What’s even worse is that I would hear my peers who are Black just like me, say things like “are you biracial?” or “you talk white.” I felt out of place because they would make those comments as if they almost associated intelligence with being white. In my head subconsciously, it felt like I had to be better than everyone else, people were putting these expectations on me to succeed in a way that the people around me weren’t succeeding in. They pushed the narrative so much that I was supposed to be different that I was attempting to fit into the role that they gave me. In middle school, I had a white classmate, who was one of the very few white people at my middle school, and almost from the get-go he was seen as essentially the smartest person in the grade. I was a competitive academic student and so I became his friend. Eventually I started to get better grades than him, and I was aiming to be valedictorian. Although with the pandemic my efforts, for the most part, didn't mean much.
High school also started remotely and since I wasn’t in a physical classroom setting, I didn’t feel that same competitiveness as I did when I was in school.

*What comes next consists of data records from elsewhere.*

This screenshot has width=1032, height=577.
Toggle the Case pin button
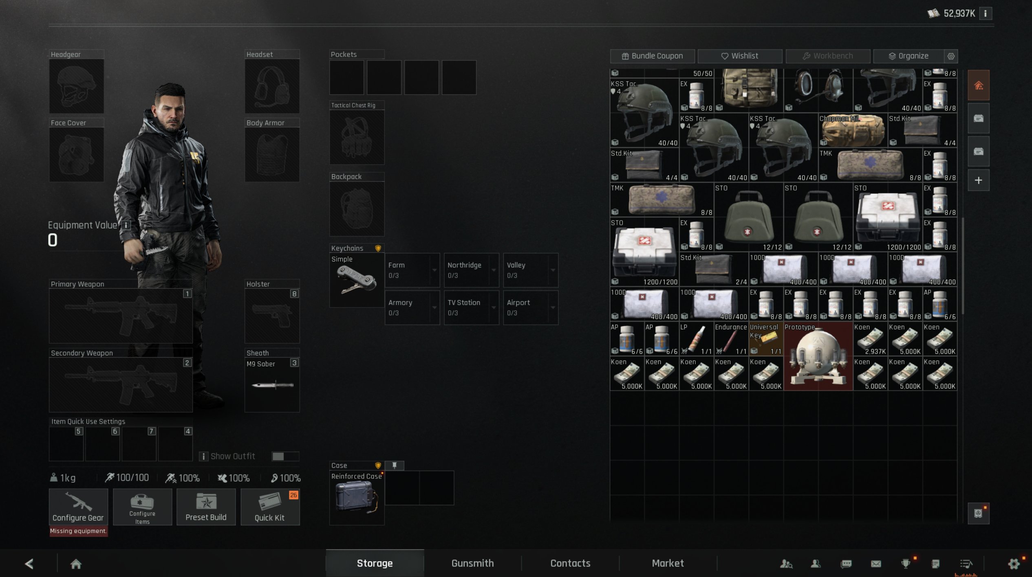[x=395, y=465]
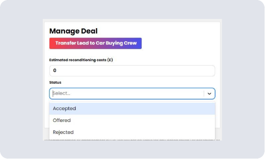Click the cut-off disclaimer text below the list
Screen dimensions: 265x159
[132, 140]
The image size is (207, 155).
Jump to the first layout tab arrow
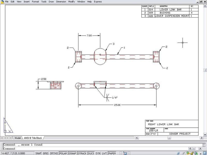[x=2, y=138]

Unlike many other kids, I actually enjoyed online learning. It wasn’t the most ideal for absorbing the most amount of knowledge, but I liked office hours, and I appreciated the fact that I didn’t have to constantly compare myself to others to feel validated. When 10th grade began, which was my first year in person in almost 2 years, it was terrible for me. I would nap every single day, I would frequently, almost daily, have mental breakdowns. The pressure that I was putting on myself was so immense that it was damaging to my mental well-being. Suddenly having to be the “exception to the rule” didn’t feel like an accomplishment. All the effort that I put in in middle school wasn’t really seen, and now I was getting into high school and falling back into the same negative mindset. Even now, in the 11th grade, I cannot say that I fully feel like I have gotten through the obstacle of not feeling less than others. I choose to take the harder classes at my high school because I want to be successful just like anyone else would. Most of the time I am one of the few Black kids in my classes, but I don’t want to let that intimidate me or stop me from becoming who I want to become.

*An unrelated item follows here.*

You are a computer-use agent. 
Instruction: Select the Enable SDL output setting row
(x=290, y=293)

The lesson here is to not put so much pressure on kids to exceed expectations. Children are meant to be children—we’re meant to have fun and make stupid mistakes sometimes. You shouldn’t have to be seen as different from anyone else just because you view the world in your own way. Just because a kid may be more advanced in one subject doesn’t mean that you should put more pressure on that kid to succeed more than other kids. Intelligence is too broad of a thing to truly measure accurately, and kids could have talents in all sorts of subjects that have nothing to do with academics. It isn’t fair to put children on pedestals for a brain that they didn’t choose to have. Today I am still trying to figure out my place in society and choose who I want to be. I understand that people may see my talents and want me to develop them, but I still want time to figure out who I am and what I genuinely want to do, and I don’t want my decision to be influenced by someone else’s perception of me.